§ **READING PASSAGE**

———

A Bold New Take on the World of Carcosa

First came the controversial original. Then came The Expurgation. But now comes the most shocking Carcosa yet. Can you survive the horror, the madness, the hours of fun and laughter that is....

Carcosa Mad Libs

"Summon the Adjective Ones: This number-hour ritual can be completed only on a adjective related to weather night. The sorcerer must obtain the kind of food found only in ruined kind of shop, plural of the Snake-Men. The sacrifice is a noun number years old with noun. The sorcerer, after partaking of the kind of food, must verb the sacrifice number times, afterwards verb-ing it with its own noun. As it verb-s, 10-100 of the Adjective Ones will verb out of the mists."

(I accept all blame, but this post is probably where I got the idea.)

Sunday, October 26, 2008

Weird Nightmare: Halloween Mix #6

Sometimes I like to write bad poetry:

Oh bleak branch and leaf in windy disjoinment
Sunday afternoon full of crows and disappointment
full of rattling twigs and clacking beaks
every window leaks
cold sunlight, slanting through the enjambment
a gritty balm for the wounds of the week

photograph copyright Susan Afferblach

MP3: Tom Waits, Flash Pan Hunter/Intro & That's the Way (Compact Disc - Download)
A pair of songs from The Black Rider make the point with less fuss.

Monday, October 20, 2008

Weird Nightmare: Halloween Mix #5

Not long ago, Reis at Geek Orthodox did a post featuring the classic cartoons and illustrations of Charles Addams. Perhaps less well known is another macabre humorist, the writer and illustrator Edward Gorey.

Here are a few of his moody and mordantly funny illustrations, followed by one of his poems adapted by the eccentric cabaret act The Tiger Lillies.

MP3: Tiger Lilies, The Hipdeep Family (Compact Disc & Downloads)

WHY DID I NOT GET THE MEMO DEPT: The Tiger Lillies meet Alexander Hacke of Einsturzende Neubaten for a Lovecraft tribute? Man what?

———

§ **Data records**
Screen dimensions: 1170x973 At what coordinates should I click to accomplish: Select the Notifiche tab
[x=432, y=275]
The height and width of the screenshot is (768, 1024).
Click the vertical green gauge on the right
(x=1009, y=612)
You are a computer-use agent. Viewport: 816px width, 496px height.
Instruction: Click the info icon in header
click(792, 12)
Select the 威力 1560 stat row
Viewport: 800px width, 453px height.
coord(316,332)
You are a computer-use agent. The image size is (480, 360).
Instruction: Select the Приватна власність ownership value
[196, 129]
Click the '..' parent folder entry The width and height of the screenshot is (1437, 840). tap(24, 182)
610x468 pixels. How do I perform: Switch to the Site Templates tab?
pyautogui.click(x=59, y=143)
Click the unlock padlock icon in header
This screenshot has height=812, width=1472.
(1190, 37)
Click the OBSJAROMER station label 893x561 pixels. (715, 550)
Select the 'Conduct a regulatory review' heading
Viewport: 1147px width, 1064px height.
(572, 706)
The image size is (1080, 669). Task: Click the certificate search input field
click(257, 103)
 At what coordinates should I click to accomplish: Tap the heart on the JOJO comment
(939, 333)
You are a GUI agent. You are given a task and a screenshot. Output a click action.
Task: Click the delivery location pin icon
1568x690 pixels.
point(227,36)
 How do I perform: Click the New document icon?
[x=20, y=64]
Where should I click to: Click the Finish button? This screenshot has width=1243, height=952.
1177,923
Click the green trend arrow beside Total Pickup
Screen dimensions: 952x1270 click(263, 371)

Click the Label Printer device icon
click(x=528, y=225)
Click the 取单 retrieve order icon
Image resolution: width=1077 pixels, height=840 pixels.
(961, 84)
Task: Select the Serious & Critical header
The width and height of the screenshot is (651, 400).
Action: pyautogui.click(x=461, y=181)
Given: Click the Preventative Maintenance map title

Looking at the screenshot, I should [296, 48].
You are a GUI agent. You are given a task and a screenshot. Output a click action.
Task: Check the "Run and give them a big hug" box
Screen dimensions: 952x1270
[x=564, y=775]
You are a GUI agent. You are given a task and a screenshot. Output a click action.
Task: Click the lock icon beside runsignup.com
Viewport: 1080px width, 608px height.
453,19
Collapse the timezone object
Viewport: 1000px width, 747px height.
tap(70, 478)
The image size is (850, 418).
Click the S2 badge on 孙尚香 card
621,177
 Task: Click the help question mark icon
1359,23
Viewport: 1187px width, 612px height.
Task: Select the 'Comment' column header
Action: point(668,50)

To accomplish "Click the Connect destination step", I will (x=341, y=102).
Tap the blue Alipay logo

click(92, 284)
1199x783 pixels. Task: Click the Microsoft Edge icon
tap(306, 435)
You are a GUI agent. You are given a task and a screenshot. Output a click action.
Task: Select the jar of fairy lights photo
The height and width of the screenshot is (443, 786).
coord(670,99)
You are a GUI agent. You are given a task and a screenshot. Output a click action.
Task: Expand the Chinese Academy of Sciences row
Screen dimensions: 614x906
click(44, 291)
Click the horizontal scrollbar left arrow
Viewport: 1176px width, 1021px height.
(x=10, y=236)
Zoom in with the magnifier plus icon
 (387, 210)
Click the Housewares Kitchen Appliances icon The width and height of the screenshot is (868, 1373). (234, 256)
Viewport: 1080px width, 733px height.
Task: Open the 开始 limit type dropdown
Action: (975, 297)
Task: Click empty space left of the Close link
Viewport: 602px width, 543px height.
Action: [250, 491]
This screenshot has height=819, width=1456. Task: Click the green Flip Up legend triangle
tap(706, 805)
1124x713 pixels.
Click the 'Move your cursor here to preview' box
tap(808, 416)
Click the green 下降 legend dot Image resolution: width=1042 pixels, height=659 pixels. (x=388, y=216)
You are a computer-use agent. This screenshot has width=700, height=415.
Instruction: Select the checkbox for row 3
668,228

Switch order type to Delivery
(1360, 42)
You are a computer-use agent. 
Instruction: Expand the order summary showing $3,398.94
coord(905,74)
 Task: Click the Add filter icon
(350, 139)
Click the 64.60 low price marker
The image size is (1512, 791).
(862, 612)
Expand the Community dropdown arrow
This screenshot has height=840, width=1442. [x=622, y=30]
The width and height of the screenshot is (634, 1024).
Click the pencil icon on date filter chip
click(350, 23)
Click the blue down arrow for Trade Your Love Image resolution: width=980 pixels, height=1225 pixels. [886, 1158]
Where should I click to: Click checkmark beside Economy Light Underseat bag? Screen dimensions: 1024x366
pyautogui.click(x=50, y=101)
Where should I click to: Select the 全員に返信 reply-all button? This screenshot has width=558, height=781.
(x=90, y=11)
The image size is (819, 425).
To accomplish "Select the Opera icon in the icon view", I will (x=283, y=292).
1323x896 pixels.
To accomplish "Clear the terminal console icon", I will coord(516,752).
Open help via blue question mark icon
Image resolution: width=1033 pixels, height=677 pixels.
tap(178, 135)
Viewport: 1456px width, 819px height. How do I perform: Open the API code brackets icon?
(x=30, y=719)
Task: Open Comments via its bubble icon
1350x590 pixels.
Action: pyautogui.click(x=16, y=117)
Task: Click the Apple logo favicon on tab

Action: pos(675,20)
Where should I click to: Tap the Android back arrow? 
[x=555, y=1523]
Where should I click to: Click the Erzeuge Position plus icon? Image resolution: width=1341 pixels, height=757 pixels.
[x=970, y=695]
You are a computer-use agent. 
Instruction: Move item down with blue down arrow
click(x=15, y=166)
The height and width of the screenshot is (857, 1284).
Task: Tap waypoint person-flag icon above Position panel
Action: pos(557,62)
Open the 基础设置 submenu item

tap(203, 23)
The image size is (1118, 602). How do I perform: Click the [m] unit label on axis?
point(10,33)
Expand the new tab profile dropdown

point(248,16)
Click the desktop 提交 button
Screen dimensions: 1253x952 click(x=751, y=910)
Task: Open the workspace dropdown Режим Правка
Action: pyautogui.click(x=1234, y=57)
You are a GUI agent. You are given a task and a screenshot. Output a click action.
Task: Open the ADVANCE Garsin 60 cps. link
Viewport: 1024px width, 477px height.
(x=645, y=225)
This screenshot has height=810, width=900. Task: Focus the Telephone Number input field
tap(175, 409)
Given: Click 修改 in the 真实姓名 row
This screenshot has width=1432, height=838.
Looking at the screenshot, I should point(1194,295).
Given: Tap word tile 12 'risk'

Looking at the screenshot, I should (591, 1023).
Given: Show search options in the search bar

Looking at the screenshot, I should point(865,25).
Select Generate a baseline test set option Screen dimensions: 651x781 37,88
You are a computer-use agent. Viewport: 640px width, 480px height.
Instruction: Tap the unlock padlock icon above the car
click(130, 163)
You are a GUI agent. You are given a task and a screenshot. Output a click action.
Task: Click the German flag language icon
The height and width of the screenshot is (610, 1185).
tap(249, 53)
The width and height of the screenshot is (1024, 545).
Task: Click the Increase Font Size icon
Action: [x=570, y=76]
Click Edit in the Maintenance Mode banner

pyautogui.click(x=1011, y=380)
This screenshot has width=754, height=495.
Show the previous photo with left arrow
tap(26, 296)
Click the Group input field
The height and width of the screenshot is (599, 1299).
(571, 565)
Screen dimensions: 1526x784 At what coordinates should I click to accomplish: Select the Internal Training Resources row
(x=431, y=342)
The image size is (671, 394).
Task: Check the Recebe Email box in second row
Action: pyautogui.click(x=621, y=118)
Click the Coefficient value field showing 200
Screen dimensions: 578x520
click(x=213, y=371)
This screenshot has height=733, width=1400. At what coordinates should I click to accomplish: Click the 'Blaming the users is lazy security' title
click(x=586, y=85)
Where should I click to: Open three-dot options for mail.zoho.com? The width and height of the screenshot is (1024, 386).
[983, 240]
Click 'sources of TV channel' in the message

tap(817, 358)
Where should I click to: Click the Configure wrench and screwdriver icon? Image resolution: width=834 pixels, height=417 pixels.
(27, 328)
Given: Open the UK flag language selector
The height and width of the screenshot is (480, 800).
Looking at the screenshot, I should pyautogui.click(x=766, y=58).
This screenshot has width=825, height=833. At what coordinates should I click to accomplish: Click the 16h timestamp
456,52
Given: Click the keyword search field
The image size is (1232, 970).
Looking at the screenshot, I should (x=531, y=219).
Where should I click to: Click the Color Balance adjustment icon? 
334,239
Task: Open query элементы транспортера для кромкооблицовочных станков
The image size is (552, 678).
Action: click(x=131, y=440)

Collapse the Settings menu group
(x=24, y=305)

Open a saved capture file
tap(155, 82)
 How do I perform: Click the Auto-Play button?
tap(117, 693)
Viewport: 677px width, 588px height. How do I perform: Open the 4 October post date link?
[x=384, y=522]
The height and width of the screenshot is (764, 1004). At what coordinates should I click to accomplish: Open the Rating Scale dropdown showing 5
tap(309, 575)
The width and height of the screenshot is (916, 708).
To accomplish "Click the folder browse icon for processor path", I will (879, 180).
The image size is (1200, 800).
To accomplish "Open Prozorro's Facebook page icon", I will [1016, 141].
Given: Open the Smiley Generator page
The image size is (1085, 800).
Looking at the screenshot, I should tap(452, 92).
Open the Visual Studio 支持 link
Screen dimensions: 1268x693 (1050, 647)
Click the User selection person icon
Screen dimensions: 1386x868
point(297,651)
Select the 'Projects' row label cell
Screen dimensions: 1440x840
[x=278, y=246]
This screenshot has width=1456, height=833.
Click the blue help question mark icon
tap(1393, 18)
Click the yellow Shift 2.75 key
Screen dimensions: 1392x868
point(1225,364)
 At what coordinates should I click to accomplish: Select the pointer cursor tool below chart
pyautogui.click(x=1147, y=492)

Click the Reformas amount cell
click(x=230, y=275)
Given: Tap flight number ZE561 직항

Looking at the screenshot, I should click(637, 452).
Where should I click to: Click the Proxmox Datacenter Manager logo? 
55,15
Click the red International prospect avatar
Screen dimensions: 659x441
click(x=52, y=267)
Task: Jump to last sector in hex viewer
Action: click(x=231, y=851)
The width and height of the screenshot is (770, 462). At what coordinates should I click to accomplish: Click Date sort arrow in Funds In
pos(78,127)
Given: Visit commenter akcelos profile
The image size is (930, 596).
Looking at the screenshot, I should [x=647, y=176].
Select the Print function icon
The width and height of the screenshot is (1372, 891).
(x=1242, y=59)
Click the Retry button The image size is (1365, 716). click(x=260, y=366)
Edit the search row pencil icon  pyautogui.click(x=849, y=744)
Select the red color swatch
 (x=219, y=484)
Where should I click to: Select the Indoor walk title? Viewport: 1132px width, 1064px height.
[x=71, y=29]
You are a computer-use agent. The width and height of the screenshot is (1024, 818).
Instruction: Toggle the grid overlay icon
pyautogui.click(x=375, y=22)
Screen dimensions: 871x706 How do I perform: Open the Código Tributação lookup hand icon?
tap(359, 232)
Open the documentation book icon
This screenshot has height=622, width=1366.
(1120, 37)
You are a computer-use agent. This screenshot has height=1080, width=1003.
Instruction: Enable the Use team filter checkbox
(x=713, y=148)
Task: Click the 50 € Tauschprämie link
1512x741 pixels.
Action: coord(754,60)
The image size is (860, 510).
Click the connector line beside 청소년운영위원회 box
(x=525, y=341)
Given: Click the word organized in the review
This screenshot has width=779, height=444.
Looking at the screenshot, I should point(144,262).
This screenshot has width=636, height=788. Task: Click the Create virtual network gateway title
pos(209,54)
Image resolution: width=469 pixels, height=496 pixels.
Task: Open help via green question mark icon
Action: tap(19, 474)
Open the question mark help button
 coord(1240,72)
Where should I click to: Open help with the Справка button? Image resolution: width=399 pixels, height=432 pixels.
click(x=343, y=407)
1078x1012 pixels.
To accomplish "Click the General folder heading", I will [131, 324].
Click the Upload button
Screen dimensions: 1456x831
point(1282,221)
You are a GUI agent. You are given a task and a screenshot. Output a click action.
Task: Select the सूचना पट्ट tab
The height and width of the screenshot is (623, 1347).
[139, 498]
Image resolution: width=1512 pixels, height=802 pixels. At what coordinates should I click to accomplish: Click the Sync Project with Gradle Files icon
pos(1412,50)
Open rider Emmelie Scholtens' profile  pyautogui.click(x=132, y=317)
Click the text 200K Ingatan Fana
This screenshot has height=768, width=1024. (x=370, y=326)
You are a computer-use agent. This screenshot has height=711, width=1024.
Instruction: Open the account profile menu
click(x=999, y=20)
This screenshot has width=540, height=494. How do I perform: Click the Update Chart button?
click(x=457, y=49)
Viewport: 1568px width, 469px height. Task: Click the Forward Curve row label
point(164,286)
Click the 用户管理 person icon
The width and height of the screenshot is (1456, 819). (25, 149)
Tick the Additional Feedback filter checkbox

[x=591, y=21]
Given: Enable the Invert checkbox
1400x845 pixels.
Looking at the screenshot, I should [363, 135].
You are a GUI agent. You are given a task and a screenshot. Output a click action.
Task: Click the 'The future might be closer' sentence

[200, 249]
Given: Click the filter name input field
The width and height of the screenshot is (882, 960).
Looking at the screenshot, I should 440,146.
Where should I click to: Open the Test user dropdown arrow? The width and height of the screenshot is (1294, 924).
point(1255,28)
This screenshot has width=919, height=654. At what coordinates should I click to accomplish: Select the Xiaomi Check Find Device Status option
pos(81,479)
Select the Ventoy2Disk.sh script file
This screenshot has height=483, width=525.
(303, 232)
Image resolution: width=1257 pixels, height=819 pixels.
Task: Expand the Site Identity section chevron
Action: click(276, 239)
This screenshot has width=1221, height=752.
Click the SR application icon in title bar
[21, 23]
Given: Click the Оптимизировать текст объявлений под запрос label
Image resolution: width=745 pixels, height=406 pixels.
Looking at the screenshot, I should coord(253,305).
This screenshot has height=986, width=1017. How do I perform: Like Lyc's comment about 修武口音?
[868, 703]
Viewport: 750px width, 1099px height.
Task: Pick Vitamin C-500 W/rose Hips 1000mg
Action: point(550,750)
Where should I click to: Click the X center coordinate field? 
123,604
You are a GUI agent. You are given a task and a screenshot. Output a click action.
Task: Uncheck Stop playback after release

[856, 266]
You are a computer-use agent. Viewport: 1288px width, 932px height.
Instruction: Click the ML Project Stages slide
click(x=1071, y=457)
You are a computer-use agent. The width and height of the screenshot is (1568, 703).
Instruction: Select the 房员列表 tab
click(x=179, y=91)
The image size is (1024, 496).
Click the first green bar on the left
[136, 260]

———

§ **THE TASKS**
A. In the records, rewrite the lines starting at the one containing "The image size is (860, 510)." and ending at the one containing "Looking at the screenshot, I should point(144,262).", replacing "Click" with "Press" and leaving everything else unchanged.
B. Extend the blog text on Carcosa and the Halloween mixes from the point where it stops.
The records are unrelated to the blog text above.

§ **SOLVED TASKS**
A.
The image size is (860, 510).
Press the connector line beside 청소년운영위원회 box
(x=525, y=341)
Given: Press the word organized in the review
This screenshot has width=779, height=444.
Looking at the screenshot, I should point(144,262).

B.
Friday, October 17, 2008

Weird Nightmare: Halloween Mix #4

It's a bit florid, but I really love this arrangement of "Transylvanian Lullaby" from Young Frankenstein. "Haunting" is high on my list of words that should be permanently retired from music writing -- cf. "angular," "Dylanesque," and, ugh, "soundscapes" -- but is this melody, so lyrical and longing that it lures the monster from its bride-to-be, anything but?

Gil Shaham & Jonathan Feldman, A Transylvanian Rhapsody (from John Morris's Transylvanian Lullaby) (Compact Disc & Download)

Wednesday, October 15, 2008

Weird Nightmare: Halloween Mix #3

(5th level Illusionist spell)

Type: Enchantment
Range: 80"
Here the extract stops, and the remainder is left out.